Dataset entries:
◆ ◆ ◆ ◆

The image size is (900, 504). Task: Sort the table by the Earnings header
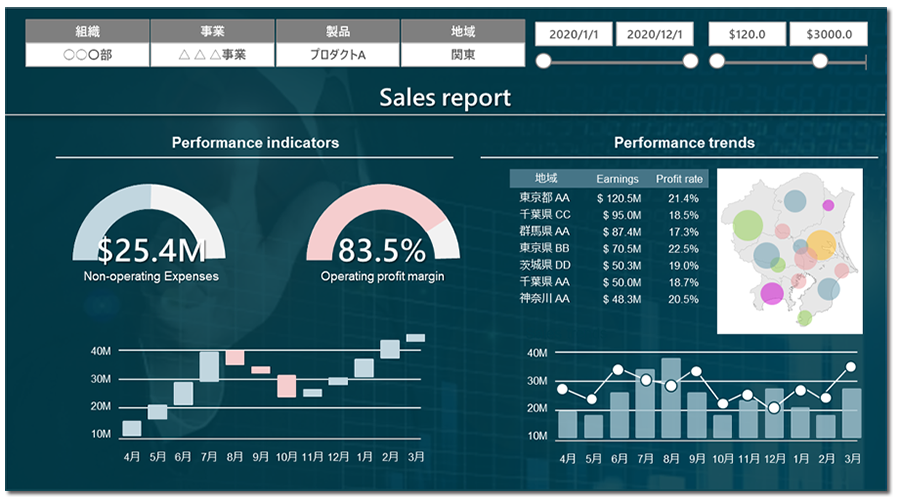point(617,179)
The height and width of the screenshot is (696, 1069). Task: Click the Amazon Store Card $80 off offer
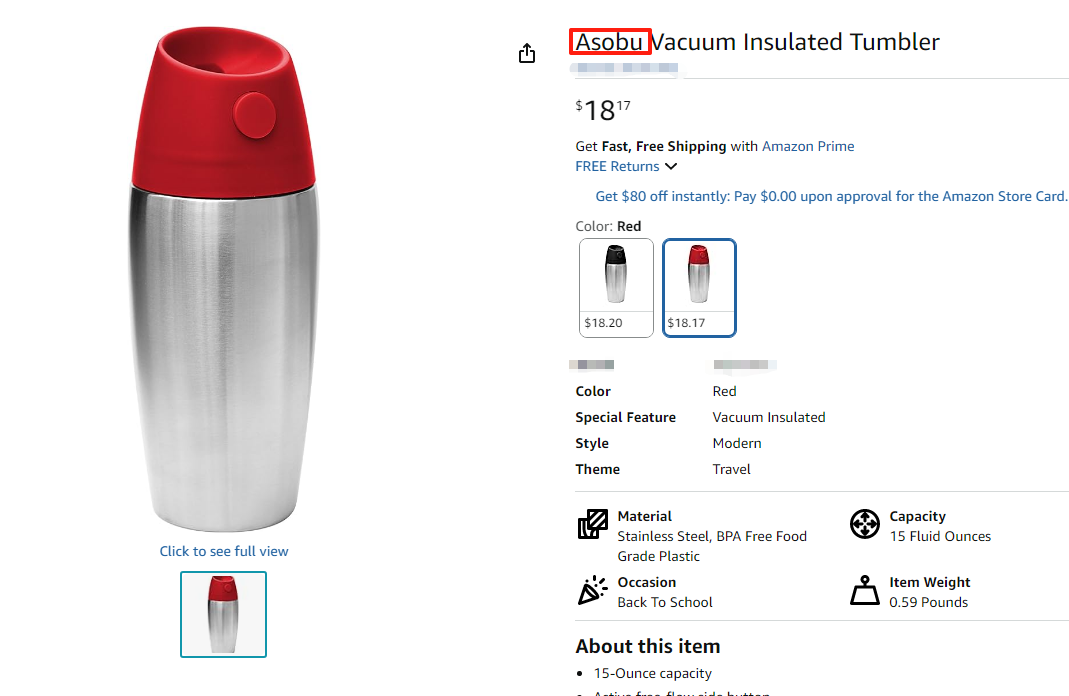[831, 196]
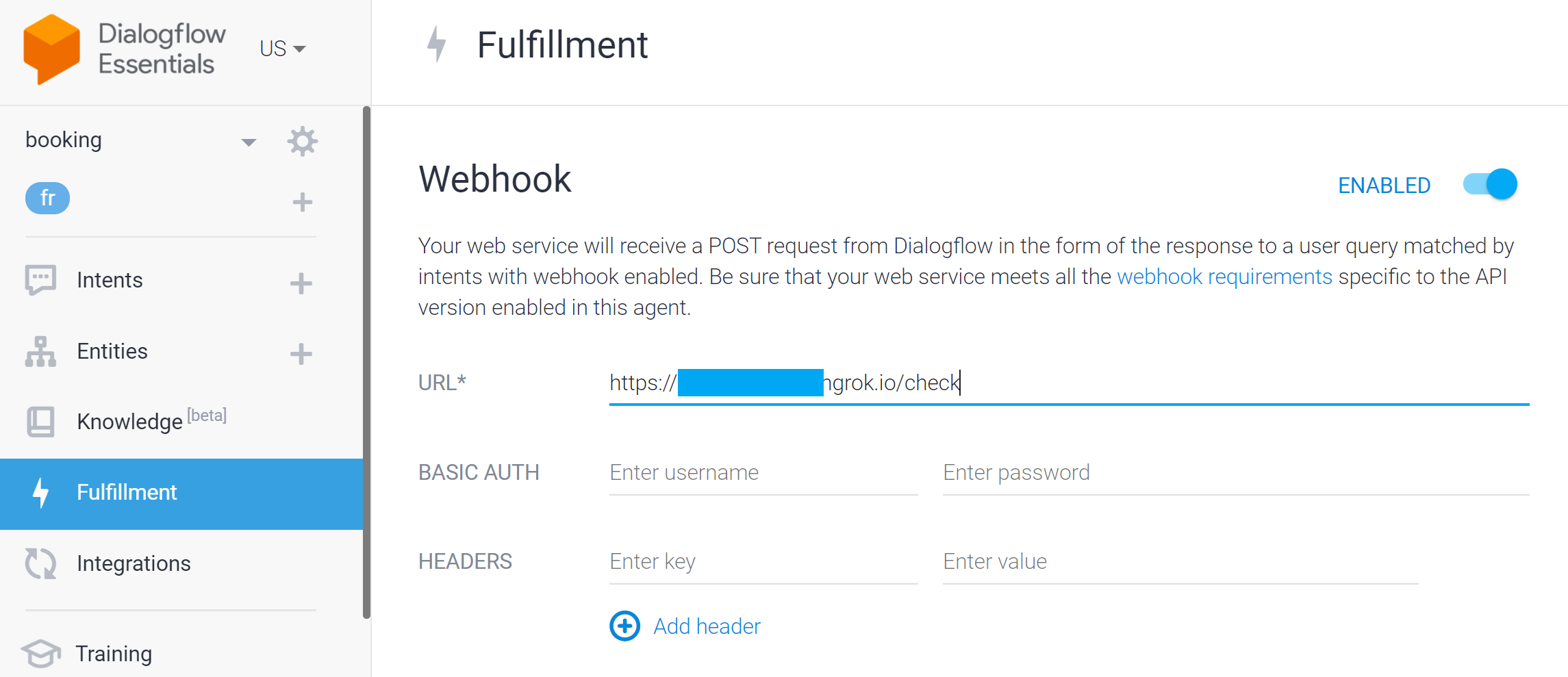Disable the Webhook enabled toggle

pos(1491,185)
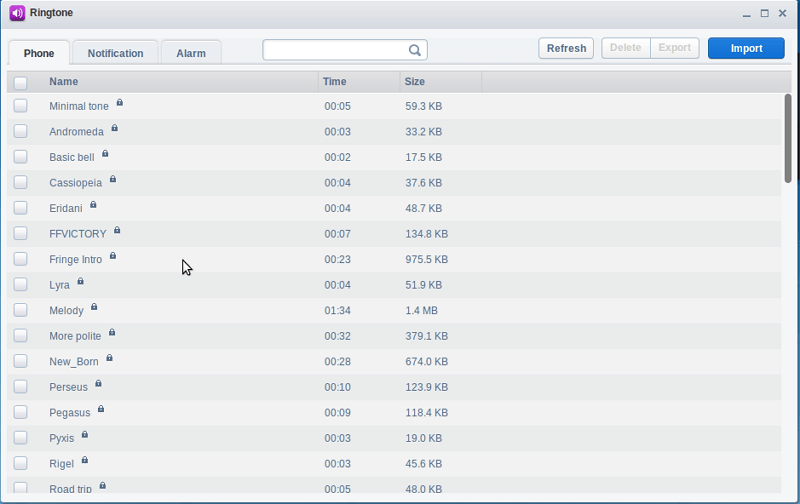Viewport: 800px width, 504px height.
Task: Click the lock icon beside Minimal tone
Action: (120, 103)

◆ ◆ ◆ ◆

#### [TASK TO COMPLETE]
Would you output the data above exactly as written, but with no images?

#### [SOLVED PROBLEM]
The image size is (900, 504). Task: Sort the table by the Earnings header
point(617,179)
The height and width of the screenshot is (696, 1069). Task: Click the Amazon Store Card $80 off offer
[831, 196]
Disable the Webhook enabled toggle

pos(1491,185)
Viewport: 800px width, 504px height.
Task: Click the lock icon beside Minimal tone
Action: (120, 103)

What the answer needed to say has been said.